= LISTA DE TAREFAS =
- a) Indique se cada afirmação a seguir está de acordo com o texto sobre o vírus da raiva em morcegos, respondendo sim ou não e citando literalmente as palavras do texto que decidem a questão. (i) A descoberta foi divulgada no Journal of Medical Virology. (ii) As novas variantes foram encontradas somente em morcegos que se alimentam de sangue. (iii) O material analisado consistia em amostras de sangue dos morcegos.
- b) Prossiga com o texto sobre o vírus da raiva em morcegos a partir da última frase apresentada.

= TEXTO APRESENTADO =
= = =

Pesquisadores da Escola Paulista de Medicina da Universidade Federal de São Paulo (EPM-Unifesp) detectaram em morcegos, no Ceará, variantes do vírus da raiva semelhante à presente em saguis-de-tufo-branco (Callithrix jacchus), segundo informações da Agência Fapesp. A descoberta, publicada na revista científica Journal of Medical Virology, acende um alerta para a circulação do vírus, mortal para humanos.
Essa é a primeira vez que uma variante semelhante à dos saguis é encontrada em morcegos.
Nossos resultados permitem inferir a presença de distintas variantes do vírus da raiva, evolutivamente próximas e originalmente presentes em um determinado animal, em outros. Isso revela uma complexa dinâmica de espalhamento [spillover] e de múltipla transmissão viral entre hospedeiros — explica Ricardo Durães-Carvalho, pesquisador da EPM-Unifesp apoiado pela FAPESP e coordenador do estudo, à Agência Fapesp.
A análise de 144 amostras de tecido retirado do cérebro de morcegos pertencentes a 15 espécies fazem parte do parte do programa nacional de vigilância epidemiológica. No âmbito desse programa, os profissionais de saúde coletam mamíferos encontrados mortos ou com sintomas de infecção pelo vírus no Estado.
Foi extraído RNA das amostras para analisar os vírus encontrados. Em seguida, as sequências genéticas do vírus da raiva foram comparadas com outras depositadas em bancos de dados públicos.
Os resultados mostraram um primeiro conjunto de sequências compatível com variantes do vírus da raiva encontradas em duas espécies de morcego do Sudeste em 2010, e, para surpresa dos pesquisadores, um outro conjunto, tinha a variante semelhante a dos saguis.
Eles também se impressionaram ao encontrar essas novas variantes em espécies insetívoras e frugívoras de morcegos voadores. Os morcegos que se alimentam de sangue são mais conhecidos por serem hospedeiros e importantes transmissores do vírus da raiva.

= = =

= DADOS DE ORIGEM =
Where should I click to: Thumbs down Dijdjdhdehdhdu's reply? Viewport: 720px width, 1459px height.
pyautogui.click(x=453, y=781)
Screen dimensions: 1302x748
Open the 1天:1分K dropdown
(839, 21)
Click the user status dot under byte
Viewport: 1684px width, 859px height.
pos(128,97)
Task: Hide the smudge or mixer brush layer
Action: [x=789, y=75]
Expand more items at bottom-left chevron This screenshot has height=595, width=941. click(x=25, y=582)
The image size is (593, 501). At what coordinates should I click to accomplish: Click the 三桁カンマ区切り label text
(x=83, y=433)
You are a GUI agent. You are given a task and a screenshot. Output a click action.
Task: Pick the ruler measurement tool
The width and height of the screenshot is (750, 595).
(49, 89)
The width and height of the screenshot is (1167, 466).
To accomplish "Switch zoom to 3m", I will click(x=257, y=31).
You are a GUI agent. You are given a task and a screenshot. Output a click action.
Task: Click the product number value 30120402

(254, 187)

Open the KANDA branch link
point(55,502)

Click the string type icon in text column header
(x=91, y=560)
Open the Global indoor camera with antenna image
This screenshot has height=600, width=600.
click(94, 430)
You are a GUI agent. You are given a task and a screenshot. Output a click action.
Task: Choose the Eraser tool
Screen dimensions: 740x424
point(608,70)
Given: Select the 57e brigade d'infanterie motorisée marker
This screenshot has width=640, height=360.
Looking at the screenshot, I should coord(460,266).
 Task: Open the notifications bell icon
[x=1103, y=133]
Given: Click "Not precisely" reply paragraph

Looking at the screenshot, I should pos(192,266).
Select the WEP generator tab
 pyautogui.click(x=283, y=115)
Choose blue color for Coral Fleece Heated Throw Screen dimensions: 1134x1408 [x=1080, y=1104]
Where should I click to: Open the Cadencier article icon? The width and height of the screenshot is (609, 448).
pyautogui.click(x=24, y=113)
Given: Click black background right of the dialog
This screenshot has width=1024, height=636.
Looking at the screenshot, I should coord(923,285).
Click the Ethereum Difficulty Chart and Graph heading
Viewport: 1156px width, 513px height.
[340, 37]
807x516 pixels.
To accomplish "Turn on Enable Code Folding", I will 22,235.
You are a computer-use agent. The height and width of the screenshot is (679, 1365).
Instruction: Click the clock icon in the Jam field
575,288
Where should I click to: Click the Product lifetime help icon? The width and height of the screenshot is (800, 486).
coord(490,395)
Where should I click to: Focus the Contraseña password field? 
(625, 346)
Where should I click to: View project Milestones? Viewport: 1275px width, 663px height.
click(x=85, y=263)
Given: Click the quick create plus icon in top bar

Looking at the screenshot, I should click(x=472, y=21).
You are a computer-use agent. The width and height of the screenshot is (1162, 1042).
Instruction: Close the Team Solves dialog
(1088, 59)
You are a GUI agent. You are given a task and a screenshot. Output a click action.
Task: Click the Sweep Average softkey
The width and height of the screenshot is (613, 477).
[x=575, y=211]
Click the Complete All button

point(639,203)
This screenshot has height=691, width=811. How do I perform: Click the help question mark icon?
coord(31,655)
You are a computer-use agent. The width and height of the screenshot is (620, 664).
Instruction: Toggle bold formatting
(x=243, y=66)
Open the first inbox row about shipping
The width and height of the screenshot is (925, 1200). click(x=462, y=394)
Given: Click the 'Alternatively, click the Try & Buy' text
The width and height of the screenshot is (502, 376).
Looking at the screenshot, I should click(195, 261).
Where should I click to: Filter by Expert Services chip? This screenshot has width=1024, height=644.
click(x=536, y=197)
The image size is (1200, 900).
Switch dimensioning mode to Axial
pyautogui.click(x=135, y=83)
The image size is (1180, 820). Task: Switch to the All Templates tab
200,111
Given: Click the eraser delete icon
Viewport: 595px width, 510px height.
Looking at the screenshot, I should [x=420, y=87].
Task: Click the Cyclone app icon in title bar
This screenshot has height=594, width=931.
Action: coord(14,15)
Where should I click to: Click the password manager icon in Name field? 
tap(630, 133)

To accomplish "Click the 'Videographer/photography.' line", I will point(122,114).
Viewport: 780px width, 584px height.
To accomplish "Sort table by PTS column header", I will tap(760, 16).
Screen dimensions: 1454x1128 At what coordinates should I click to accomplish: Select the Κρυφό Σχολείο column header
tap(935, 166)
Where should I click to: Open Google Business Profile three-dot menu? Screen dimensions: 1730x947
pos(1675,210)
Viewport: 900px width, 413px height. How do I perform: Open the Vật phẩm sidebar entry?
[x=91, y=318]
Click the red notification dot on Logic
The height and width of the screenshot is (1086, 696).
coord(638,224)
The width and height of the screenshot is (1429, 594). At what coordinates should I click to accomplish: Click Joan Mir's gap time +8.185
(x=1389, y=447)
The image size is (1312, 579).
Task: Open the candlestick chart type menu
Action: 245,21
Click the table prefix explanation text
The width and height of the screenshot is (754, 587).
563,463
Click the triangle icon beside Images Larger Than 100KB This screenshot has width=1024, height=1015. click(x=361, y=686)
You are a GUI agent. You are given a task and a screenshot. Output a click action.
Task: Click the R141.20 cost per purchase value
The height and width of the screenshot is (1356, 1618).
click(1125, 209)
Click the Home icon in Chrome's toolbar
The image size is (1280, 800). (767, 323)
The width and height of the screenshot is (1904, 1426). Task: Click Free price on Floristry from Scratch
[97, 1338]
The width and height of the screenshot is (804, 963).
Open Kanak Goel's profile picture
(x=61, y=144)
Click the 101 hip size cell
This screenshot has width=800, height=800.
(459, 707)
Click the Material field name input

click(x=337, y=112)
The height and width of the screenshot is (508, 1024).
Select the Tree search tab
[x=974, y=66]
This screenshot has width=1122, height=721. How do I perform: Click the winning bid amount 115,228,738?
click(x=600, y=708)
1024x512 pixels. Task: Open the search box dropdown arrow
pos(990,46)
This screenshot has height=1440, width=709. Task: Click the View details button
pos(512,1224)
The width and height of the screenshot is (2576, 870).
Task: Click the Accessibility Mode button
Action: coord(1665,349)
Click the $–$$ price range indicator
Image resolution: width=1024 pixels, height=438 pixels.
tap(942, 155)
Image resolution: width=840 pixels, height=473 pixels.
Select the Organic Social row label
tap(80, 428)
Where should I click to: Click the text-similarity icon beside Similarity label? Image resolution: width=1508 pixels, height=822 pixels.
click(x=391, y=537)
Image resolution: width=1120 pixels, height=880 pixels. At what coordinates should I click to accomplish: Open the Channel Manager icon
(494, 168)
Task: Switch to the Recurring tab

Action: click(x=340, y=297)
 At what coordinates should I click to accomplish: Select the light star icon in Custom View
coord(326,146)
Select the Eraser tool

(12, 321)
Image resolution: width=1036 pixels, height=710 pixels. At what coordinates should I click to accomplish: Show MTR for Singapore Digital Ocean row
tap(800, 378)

= = =

= RESPOSTAS DO EXERCÍCIO =
- a)
(i) Sim: "A descoberta, publicada na revista científica Journal of Medical Virology".
(ii) Não: "encontrar essas novas variantes em espécies insetívoras e frugívoras de morcegos voadores".
(iii) Não: "144 amostras de tecido retirado do cérebro de morcegos".

- b)
Com a intensificação da vacinação dos animais domésticos, os silvestres se tornaram a principal fonte de raiva humana nas Américas. Morcegos e saguis são proeminentes atores na cadeia de transmissão da doençano Brasil.
Até agosto deste ano, foram encontrados sete saguis positivos para raiva. No Ceará, a doença é endêmica e temos um histórico de agressões de humanos por saguis e mortes por raiva, uma delas ocorrida em maio — conta Larissa Leão Ferrer de Sousa, servidora no Laboratório Central de Saúde Pública do Ceará (Lacen), em Fortaleza, e doutoranda na EPM-Unifesp, à Agência Fapesp.
Um agricultor de 36 anos morreu após ser agredido por um sagui em fevereiro no município de Cariús. O homem tentou ajudar o animal, que caiu em seu quintal com dificuldade de locomoção, mas foi mordido por ele. O agricultor só buscou atendimento meses depois, quando surgiram os primeiros sintomas da doença, mas não resistiu. A infecção pelo vírus da raiva causa encefalite progressiva, uma inflamação do cérebro que leva à morte em quase 100% dos casos.
— O animal já apresentava sinais de paralisia, um dos sintomas da raiva. Nem sempre o animal doente mostra agressividade e boca espumando, o que a população normalmente associa à raiva. Por vezes, nem mesmo há sintomas aparentes — explica a médica veterinária.
Os pesquisadores alertam que não se deve tocar em morcegos e outros mamíferos silvestres, pois eles podem estar infectados. Ao se deparar com esses animais, a recomendação é notificar o serviço de zoonoses do município. Se houver algum tipo de contato direto com o animal, é necessário procurar atendimento médico para que seja administrado soro e vacina antirrábicos, a depender do caso.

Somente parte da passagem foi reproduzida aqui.